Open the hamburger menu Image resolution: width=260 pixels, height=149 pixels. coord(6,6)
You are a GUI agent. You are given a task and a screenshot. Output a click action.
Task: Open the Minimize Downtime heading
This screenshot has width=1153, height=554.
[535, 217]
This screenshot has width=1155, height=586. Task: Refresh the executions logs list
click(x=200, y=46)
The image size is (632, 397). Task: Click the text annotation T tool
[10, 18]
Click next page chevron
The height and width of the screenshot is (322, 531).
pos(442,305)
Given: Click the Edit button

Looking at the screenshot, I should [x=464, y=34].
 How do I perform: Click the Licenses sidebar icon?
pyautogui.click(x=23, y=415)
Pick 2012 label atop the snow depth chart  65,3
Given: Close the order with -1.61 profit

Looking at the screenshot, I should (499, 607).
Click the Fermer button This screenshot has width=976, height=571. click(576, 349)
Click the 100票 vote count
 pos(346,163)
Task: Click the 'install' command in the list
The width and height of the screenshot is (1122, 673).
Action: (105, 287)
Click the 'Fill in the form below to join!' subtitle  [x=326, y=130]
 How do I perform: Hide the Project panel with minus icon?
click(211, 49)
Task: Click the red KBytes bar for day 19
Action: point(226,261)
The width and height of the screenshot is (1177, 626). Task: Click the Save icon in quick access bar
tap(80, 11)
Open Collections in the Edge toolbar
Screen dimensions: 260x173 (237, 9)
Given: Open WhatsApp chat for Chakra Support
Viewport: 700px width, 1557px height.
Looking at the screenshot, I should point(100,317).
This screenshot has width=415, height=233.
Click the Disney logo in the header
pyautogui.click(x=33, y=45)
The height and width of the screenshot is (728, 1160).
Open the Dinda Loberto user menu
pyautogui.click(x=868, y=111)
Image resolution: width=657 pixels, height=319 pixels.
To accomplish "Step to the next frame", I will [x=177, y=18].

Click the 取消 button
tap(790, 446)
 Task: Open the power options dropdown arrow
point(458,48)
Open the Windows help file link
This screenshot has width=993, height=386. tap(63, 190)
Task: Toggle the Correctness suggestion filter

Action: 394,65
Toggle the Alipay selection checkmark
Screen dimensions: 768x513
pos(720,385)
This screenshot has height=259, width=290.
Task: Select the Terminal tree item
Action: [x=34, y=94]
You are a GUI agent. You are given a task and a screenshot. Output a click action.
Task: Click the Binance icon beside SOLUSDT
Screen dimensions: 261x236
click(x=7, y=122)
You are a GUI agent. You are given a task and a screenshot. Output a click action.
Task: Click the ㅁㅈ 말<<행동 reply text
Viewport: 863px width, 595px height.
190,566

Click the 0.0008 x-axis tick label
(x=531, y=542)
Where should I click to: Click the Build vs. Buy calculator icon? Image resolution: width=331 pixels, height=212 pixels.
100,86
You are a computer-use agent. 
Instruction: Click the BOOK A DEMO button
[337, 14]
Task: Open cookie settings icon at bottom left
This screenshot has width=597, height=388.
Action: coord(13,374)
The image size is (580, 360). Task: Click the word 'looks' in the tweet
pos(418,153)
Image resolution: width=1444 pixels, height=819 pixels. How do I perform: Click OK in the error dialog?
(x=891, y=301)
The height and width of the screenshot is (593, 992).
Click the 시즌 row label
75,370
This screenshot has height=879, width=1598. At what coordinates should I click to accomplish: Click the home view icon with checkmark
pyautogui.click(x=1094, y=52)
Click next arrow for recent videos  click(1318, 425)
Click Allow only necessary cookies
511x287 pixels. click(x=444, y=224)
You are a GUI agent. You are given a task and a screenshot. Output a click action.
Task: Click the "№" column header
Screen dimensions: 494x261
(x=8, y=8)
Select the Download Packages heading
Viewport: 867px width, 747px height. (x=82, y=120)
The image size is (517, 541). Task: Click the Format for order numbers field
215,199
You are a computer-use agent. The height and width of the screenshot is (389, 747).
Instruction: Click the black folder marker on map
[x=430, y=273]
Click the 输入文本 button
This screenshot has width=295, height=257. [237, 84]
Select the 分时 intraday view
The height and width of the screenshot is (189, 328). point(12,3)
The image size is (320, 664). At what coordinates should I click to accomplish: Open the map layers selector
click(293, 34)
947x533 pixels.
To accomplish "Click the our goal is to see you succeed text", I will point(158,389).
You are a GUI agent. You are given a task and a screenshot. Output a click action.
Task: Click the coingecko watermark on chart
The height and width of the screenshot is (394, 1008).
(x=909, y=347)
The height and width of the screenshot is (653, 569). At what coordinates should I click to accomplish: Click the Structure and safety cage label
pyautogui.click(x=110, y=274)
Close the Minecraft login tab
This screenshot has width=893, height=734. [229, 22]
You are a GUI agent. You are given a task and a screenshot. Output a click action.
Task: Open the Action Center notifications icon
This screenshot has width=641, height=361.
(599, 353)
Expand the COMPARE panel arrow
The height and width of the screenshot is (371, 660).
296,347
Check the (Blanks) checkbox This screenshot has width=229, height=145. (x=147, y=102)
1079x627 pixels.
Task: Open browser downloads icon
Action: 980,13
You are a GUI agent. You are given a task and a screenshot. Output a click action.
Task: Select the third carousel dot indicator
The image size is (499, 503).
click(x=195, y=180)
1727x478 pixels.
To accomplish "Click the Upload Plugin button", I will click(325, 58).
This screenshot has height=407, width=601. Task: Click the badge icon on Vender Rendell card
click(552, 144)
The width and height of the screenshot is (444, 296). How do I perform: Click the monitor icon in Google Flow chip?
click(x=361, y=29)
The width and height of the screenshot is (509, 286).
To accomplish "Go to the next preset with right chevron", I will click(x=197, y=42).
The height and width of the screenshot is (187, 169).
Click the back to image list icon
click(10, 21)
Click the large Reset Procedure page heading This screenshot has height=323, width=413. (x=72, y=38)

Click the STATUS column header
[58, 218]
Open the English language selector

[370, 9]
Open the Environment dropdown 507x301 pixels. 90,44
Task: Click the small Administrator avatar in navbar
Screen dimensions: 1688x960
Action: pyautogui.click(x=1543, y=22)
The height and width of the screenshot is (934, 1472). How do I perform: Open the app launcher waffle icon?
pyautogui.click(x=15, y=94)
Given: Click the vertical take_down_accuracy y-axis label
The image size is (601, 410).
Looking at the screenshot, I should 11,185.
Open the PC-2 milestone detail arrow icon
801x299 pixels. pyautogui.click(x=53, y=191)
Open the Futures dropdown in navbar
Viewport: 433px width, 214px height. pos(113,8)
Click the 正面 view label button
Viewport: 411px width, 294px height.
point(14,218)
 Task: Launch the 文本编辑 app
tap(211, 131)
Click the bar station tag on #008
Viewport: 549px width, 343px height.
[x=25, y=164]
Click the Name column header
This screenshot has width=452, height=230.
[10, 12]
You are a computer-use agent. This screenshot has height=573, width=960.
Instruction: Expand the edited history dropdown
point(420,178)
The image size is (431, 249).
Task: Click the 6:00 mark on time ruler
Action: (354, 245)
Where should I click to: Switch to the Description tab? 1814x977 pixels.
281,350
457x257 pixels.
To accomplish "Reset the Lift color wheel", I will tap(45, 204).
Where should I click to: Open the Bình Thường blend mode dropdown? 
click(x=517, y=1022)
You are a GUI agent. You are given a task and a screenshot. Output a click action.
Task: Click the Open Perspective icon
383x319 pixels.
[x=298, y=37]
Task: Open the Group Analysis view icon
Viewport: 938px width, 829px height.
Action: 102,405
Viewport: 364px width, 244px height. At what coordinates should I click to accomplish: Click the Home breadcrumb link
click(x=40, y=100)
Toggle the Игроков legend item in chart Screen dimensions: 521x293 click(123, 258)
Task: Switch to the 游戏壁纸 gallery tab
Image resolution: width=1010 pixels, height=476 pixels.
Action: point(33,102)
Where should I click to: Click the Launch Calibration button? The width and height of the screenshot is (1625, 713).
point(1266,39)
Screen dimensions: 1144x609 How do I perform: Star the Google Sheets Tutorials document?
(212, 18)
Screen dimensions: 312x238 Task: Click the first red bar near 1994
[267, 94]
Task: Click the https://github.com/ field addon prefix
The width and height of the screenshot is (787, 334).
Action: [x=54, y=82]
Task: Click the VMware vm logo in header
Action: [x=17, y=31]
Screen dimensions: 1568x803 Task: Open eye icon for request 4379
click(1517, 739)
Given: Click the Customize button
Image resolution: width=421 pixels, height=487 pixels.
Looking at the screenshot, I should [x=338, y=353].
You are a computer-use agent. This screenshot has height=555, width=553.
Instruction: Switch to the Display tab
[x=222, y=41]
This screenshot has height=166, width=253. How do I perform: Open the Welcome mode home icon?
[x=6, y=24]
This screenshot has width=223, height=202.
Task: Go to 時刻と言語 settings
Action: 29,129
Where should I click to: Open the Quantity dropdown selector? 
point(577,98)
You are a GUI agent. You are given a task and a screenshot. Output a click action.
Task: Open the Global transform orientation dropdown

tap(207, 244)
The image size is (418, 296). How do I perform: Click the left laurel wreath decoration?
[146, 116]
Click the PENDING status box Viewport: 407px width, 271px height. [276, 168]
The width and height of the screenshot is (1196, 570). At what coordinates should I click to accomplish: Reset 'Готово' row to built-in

++++

(To do): Starting with the line containing "Task: Launch the 文本编辑 app" and going on through the line containing "[x=222, y=41]", lay out the lines of the records as a Markdown table with the columns Row and Line. Give each line its row number and leave out blank lines.

(Reply to the task):
| Row | Line |
|---|---|
| 1 |  Task: Launch the 文本编辑 app |
| 2 | tap(211, 131) |
| 3 | Click the bar station tag on #008 |
| 4 | Viewport: 549px width, 343px height. |
| 5 | [x=25, y=164] |
| 6 | Click the Name column header |
| 7 | This screenshot has width=452, height=230. |
| 8 | [10, 12] |
| 9 | You are a computer-use agent. This screenshot has height=573, width=960. |
| 10 | Instruction: Expand the edited history dropdown |
| 11 | point(420,178) |
| 12 | The image size is (431, 249). |
| 13 | Task: Click the 6:00 mark on time ruler |
| 14 | Action: (354, 245) |
| 15 | Where should I click to: Switch to the Description tab? 1814x977 pixels. |
| 16 | 281,350 |
| 17 | 457x257 pixels. |
| 18 | To accomplish "Reset the Lift color wheel", I will tap(45, 204). |
| 19 | Where should I click to: Open the Bình Thường blend mode dropdown?  |
| 20 | click(x=517, y=1022) |
| 21 | You are a GUI agent. You are given a task and a screenshot. Output a click action. |
| 22 | Task: Click the Open Perspective icon |
| 23 | 383x319 pixels. |
| 24 | [x=298, y=37] |
| 25 | Task: Open the Group Analysis view icon |
| 26 | Viewport: 938px width, 829px height. |
| 27 | Action: 102,405 |
| 28 | Viewport: 364px width, 244px height. At what coordinates should I click to accomplish: Click the Home breadcrumb link |
| 29 | click(x=40, y=100) |
| 30 | Toggle the Игроков legend item in chart Screen dimensions: 521x293 click(123, 258) |
| 31 | Task: Switch to the 游戏壁纸 gallery tab |
| 32 | Image resolution: width=1010 pixels, height=476 pixels. |
| 33 | Action: point(33,102) |
| 34 | Where should I click to: Click the Launch Calibration button? The width and height of the screenshot is (1625, 713). |
| 35 | point(1266,39) |
| 36 | Screen dimensions: 1144x609 How do I perform: Star the Google Sheets Tutorials document? |
| 37 | (212, 18) |
| 38 | Screen dimensions: 312x238 Task: Click the first red bar near 1994 |
| 39 | [267, 94] |
| 40 | Task: Click the https://github.com/ field addon prefix |
| 41 | The width and height of the screenshot is (787, 334). |
| 42 | Action: [x=54, y=82] |
| 43 | Task: Click the VMware vm logo in header |
| 44 | Action: [x=17, y=31] |
| 45 | Screen dimensions: 1568x803 Task: Open eye icon for request 4379 |
| 46 | click(1517, 739) |
| 47 | Given: Click the Customize button |
| 48 | Image resolution: width=421 pixels, height=487 pixels. |
| 49 | Looking at the screenshot, I should [x=338, y=353]. |
| 50 | You are a computer-use agent. This screenshot has height=555, width=553. |
| 51 | Instruction: Switch to the Display tab |
| 52 | [x=222, y=41] |